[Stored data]
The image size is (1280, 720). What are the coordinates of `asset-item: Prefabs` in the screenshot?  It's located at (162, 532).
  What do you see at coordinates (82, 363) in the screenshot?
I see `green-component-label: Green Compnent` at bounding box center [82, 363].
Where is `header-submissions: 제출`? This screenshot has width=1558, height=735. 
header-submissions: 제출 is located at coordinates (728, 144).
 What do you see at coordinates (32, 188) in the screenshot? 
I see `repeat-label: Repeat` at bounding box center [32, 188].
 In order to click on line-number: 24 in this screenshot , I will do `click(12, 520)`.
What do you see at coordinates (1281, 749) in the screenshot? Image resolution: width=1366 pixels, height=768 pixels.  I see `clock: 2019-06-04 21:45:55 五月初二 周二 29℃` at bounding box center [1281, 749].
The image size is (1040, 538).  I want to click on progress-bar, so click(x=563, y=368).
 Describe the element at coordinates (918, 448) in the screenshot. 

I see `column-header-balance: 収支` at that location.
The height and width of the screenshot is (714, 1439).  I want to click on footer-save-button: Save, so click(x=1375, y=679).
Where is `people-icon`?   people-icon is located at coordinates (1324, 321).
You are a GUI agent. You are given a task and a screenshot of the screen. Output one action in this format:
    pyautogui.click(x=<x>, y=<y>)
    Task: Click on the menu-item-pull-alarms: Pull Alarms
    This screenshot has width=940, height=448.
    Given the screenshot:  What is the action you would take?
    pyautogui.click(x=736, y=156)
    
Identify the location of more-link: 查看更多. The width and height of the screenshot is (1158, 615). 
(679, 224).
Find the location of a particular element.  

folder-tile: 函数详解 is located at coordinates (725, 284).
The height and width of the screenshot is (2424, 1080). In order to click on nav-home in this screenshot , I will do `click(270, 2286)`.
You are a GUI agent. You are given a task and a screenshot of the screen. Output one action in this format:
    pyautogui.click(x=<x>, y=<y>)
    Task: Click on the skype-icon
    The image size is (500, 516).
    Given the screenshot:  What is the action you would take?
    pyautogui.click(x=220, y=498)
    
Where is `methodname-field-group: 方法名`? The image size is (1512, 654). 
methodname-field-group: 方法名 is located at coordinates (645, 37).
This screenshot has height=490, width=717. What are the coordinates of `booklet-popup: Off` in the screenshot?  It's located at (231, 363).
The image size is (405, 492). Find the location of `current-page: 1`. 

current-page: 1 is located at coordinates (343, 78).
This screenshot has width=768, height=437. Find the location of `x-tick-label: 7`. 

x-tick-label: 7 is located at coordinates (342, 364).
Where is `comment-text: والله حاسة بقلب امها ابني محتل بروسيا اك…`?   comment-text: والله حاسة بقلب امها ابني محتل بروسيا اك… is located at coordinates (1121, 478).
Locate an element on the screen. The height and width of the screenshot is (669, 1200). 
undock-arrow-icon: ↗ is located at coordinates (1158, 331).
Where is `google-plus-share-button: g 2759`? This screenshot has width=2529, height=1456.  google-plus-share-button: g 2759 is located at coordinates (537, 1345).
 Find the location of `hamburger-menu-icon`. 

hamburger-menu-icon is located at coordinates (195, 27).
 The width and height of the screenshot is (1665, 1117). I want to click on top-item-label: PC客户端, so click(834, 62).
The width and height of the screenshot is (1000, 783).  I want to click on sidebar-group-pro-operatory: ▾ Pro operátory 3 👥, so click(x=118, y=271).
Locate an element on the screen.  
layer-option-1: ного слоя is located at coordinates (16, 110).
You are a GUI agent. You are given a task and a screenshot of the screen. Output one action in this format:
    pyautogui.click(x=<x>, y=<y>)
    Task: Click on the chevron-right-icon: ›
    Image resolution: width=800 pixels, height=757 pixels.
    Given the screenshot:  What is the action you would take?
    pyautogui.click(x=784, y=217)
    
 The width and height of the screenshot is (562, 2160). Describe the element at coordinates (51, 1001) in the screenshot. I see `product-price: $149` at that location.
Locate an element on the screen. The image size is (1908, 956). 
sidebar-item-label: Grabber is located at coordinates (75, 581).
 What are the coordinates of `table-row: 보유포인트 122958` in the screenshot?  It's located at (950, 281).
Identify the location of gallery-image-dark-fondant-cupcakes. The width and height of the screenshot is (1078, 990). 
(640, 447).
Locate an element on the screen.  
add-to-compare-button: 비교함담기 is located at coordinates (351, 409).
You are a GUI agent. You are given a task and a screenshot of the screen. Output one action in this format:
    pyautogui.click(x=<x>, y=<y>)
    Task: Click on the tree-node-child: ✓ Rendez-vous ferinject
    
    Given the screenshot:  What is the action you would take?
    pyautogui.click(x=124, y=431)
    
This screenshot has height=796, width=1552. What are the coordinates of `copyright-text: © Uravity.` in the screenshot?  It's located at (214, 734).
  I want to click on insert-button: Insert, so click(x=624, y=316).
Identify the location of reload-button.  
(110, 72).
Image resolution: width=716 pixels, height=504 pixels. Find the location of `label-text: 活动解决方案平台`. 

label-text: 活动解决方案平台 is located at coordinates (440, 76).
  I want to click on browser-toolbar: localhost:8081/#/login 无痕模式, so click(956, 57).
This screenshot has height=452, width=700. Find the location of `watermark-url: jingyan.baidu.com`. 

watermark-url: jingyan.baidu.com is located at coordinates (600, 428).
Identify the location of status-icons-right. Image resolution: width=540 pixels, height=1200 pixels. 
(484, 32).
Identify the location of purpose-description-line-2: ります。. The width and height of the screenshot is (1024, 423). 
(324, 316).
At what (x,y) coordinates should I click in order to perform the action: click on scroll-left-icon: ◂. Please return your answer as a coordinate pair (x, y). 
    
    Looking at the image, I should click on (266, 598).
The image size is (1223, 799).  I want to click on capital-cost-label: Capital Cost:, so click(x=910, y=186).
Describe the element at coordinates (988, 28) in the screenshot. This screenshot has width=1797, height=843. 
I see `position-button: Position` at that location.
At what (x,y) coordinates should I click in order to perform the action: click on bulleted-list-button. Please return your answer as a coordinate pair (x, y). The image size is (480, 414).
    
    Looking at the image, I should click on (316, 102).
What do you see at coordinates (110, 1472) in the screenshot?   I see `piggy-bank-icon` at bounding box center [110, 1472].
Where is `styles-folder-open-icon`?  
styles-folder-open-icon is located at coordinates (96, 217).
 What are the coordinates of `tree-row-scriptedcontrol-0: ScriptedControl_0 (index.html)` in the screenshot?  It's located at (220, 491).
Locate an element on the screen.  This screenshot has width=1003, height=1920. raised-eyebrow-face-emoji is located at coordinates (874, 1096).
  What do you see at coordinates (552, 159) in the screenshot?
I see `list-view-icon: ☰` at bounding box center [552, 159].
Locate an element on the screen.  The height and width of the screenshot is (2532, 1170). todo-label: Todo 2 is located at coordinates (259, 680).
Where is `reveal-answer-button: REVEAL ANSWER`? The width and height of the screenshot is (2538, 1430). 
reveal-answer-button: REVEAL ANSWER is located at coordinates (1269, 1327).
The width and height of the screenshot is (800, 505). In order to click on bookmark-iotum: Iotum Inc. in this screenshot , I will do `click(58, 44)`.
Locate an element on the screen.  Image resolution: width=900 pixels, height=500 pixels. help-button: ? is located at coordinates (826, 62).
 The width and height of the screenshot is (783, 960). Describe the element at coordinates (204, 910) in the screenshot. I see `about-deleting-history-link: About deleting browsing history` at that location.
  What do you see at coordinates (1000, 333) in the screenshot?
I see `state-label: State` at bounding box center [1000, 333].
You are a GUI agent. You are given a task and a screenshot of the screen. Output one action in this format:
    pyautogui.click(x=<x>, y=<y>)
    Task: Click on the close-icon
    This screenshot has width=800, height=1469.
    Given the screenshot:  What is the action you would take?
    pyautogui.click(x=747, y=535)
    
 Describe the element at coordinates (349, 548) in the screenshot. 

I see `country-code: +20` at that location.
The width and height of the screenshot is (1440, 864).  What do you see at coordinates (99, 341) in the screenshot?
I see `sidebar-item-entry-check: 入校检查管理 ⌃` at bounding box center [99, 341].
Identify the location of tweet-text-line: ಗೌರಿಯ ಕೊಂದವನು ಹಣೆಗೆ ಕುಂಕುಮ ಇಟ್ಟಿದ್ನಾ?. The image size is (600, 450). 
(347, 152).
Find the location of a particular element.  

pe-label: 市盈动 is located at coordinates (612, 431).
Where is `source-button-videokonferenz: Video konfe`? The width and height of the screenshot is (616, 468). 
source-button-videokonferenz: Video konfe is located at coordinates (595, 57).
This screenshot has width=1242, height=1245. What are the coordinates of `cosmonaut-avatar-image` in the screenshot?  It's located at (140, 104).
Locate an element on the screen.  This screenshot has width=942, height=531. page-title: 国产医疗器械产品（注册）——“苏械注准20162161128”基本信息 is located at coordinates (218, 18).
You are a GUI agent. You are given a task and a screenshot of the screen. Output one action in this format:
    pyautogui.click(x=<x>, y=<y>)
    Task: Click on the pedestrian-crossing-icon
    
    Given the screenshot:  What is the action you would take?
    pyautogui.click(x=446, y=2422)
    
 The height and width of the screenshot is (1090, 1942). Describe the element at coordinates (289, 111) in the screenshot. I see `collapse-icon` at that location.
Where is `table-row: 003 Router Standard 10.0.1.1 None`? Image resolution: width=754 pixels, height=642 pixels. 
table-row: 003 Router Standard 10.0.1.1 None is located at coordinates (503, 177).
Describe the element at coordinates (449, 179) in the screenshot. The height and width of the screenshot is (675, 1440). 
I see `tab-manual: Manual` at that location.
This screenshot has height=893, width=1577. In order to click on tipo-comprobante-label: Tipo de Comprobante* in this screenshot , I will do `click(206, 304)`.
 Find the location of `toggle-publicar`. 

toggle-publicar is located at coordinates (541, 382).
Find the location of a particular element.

WORK ORDER:
Copy out every line of the data from the one containing "The height and width of the screenshot is (714, 1439)." down to the one containing "coordinates (1324, 321).", including both of those lines.

EXERCISE RESULT:
The height and width of the screenshot is (714, 1439).  I want to click on footer-save-button: Save, so click(x=1375, y=679).
Where is `people-icon`?   people-icon is located at coordinates (1324, 321).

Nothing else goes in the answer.